Reading passage —
------
Report: Old Coal Plants Cost Michigan $1.5 billion in Healthcare Costs

Michiganders pay an extra $1.5 billion per year in healthcare costs due to the harmful effects of aging coal-fired power plants across the state, according to a new report released by the Michigan Environmental Council.

The report looks at the health issues faced by the nine oldest power plants in the state, including the JH Campbell plant in West Olive and the BC Cobb plant on Muskegon Lake.

The report shows that families living near these coal plants spend an average of $500 per year due to doctor and hospital visits from asthma, heart problems, and respiratory ailments.

“Keeping these plants limping along is expensive – both in the cost of increasing electricity rates and in health insurance premiums, copays and other expenses related to the damage they do,” said MEC President Chris Kolb in a press release.

That is hard-earned money that families could instead spend elsewhere, thus giving our economy a much-needed shot in the arm. Instead, these health effects are hurting Michiganders’ health and wallets.

These costs are in addition to the human costs of Michigan’s aging power plants. Michigan suffers 180 premature deaths, 68,000 asthma attacks, and 233 hospital visits attributable to these coal-fired power plants.

What can we do about the harm done to our economy and our health? The answer lies in replacing these aging plants with renewable sources of power, which have been shown to be both economically and ecologically better than nonrenewable sources.

(Note: West Michigan Environmental Action Council is a member of MEC.)
------
Information supplied —
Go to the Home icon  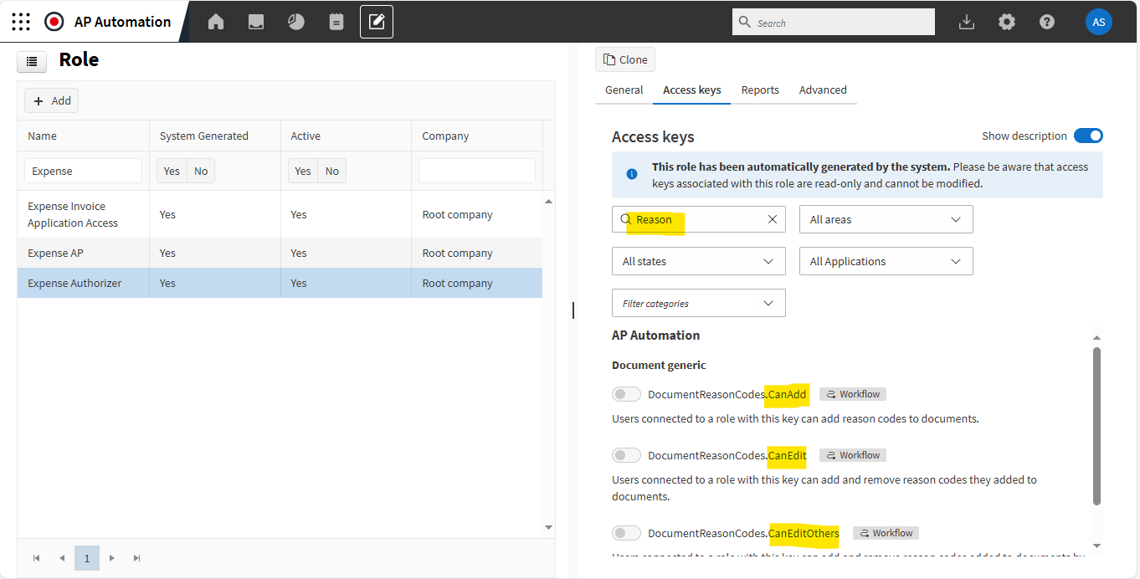tap(216, 22)
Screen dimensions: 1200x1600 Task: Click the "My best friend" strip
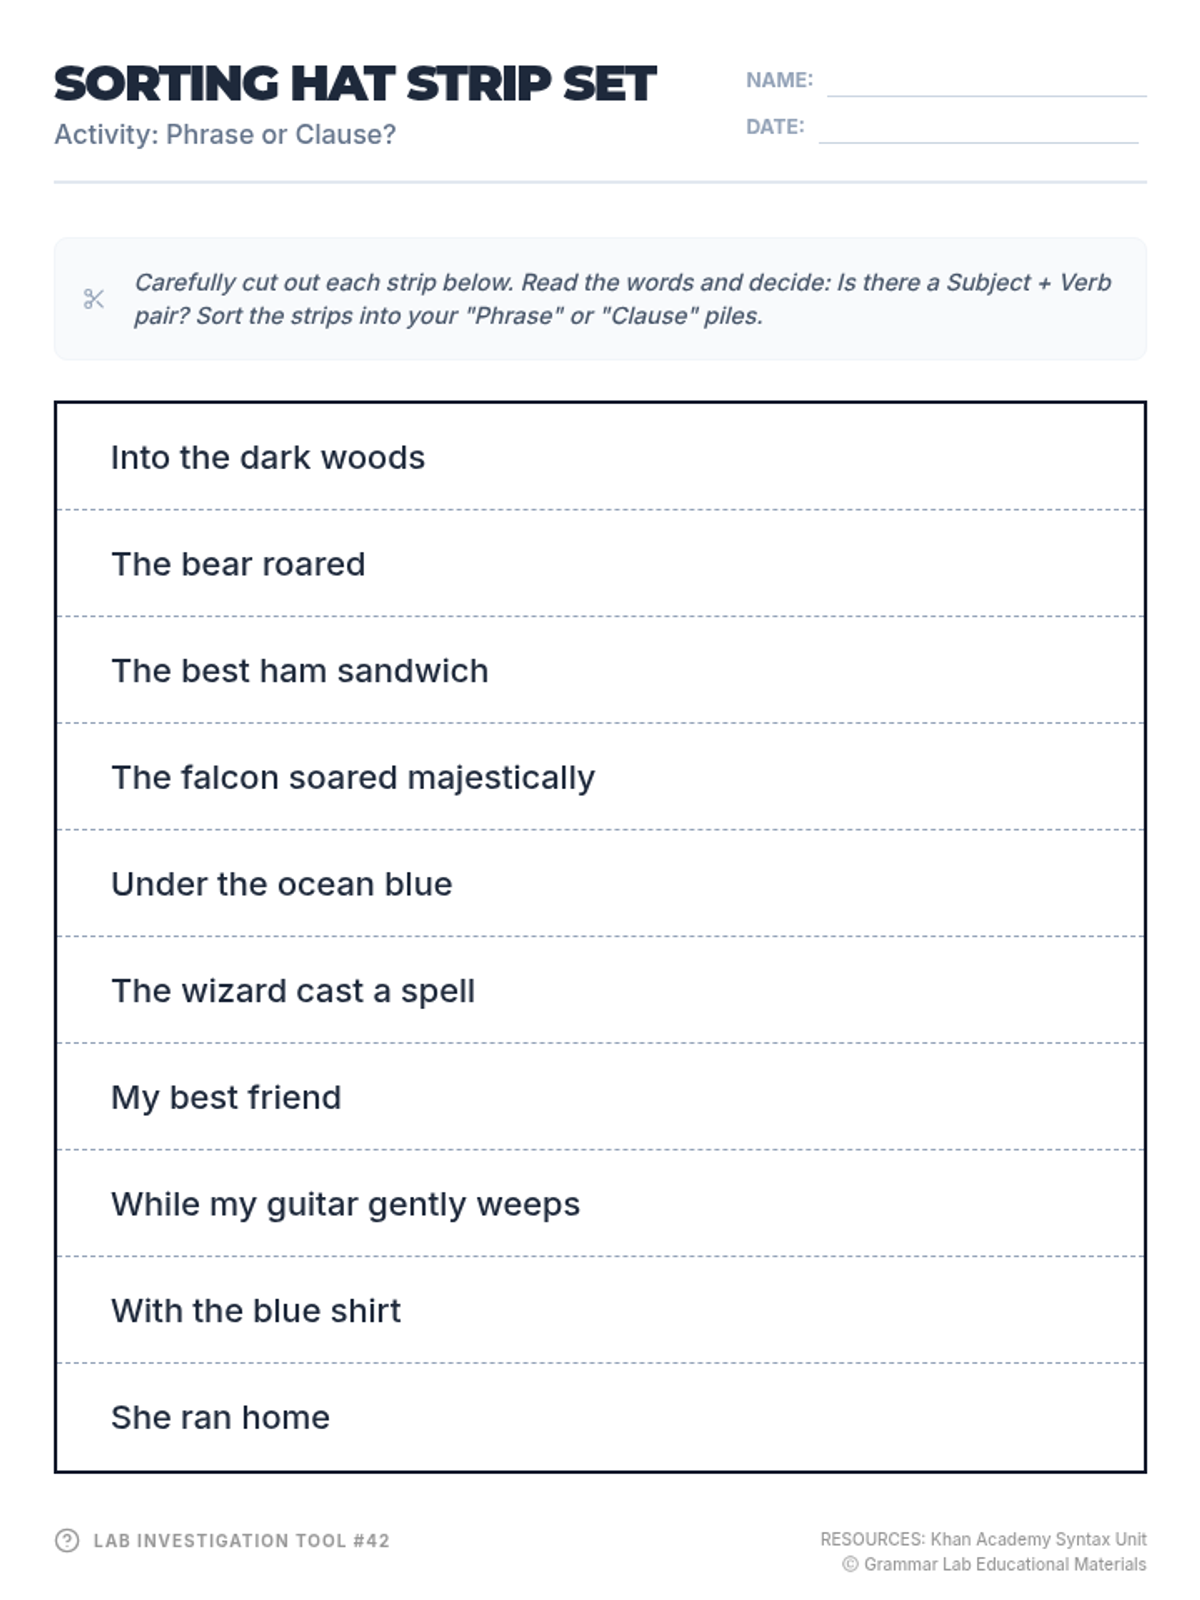click(x=600, y=1097)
------
Exercise instructions —
Answer these questions from the coal plant report:
(a) How much extra per year do Michiganders pay in healthcare costs because of aging coal-fired power plants?
(b) Which two plants are named among the nine oldest power plants studied?
(c) How many premature deaths in Michigan are attributed to these plants?
The listing has no connection to the text.

Exercise output —
(a) $1.5 billion per year.
(b) The JH Campbell plant in West Olive and the BC Cobb plant on Muskegon Lake.
(c) 180 premature deaths.